Que ce soit le THC qui euphorise ou le CBD qui atténue les processus inflammatoires, tout se décide à deux minuscules sites de liaison dans notre corps. Les récepteurs CB1 et CB2 constituent le fondement moléculaire qui permet au cannabis d’agir. Ils se situent à des endroits très différents, remplissent diverses fonctions et réagissent chacun différemment aux principes actifs de la plante de chanvre. Pour comprendre pourquoi un état de conscience modifiée apparaît dans la tête tandis que le CBD provoque à peine une euphorie, il faut examiner séparément ces deux récepteurs.
📑 Inhaltsverzeichnis
- Ce que les récepteurs cannabinoïdes accomplissent dans le corps
- Le récepteur CB1 : centre de contrôle du système nerveux
- Le récepteur CB2 : gardien du système immunitaire
- Comment le cannabis active les récepteurs CB1 et CB2
- Plus que deux récepteurs : le système élargi
- Pourquoi la distinction est importante pour la médecine et la consommation
- Questions fréquemment posées
- 💬 Fragen?

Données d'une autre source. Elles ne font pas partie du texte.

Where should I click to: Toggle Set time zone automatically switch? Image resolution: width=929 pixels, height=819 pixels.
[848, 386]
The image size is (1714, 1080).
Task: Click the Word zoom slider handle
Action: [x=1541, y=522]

Frag den Hanf-Buddy!
Ce que les récepteurs cannabinoïdes accomplissent dans le corps
Les récepteurs sont des stations de réception à la surface de nos cellules. Si une molécule de signalisation s’emboîte comme une clé dans une serrure, elle déclenche une réaction à l’intérieur de la cellule. Les récepteurs CB1 et CB2 appartiennent à la grande famille des récepteurs couplés aux protéines G. Cette classe est la cible d’intervention la plus fréquente des médicaments modernes. Les deux récepteurs cannabinoïdes font partie du système endocannabinoïde, un circuit de régulation endogène qui contrôle la douleur, l’appétit, l’humeur et la réponse immunitaire.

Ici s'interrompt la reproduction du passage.